DSC 234: Data-Centric AI and AI Engineering (officially “Data Systems for ML”); 4 units.
This is a research-based course on data-centric aspects of the AI lifecycle, spanning development, deployment, and maintenance of AI applications. It is at the intersection of the areas of ML/AI, data management, and software systems. AI has long been ubiquitous in domains such as enterprise analytics, recommendation systems, social media analytics, and domain sciences. The rise of LLMs has made AI chatbots, RAG, and agentic applications pervasive for consumers as well. Students will learn about the landscape and evolution of such systems, the latest research, and some major open questions. This is a lecture-driven course with learning evaluation based on written quizzes and exams, peer discussions on cutting edge research papers, and hands-on AI programming assignments.
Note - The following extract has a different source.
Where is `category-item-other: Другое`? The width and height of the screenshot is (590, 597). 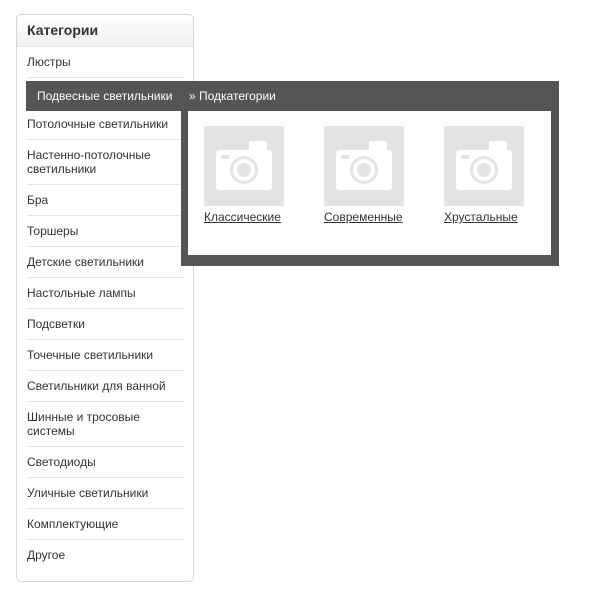
category-item-other: Другое is located at coordinates (106, 555).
This course is aimed primarily at MS students interested in building real-world AI applications, as well as PhD students interested in research in this space.
Prerequisites:
1) A course on ML algorithms is absolutely required. The course could have been at UCSD or elsewhere.
2) Python programming knowhow is also required. Any course or module on Python programming from anywhere suffices.
Or industrial experience or substantial project experience with applied ML/AI and Python programming suffices instead of above courses.
An introductory course on databases/data management and a course on NLP or LLMs specifically are also highly recommended but NOT strictly required.
Restricted to DS75 and DS76 students.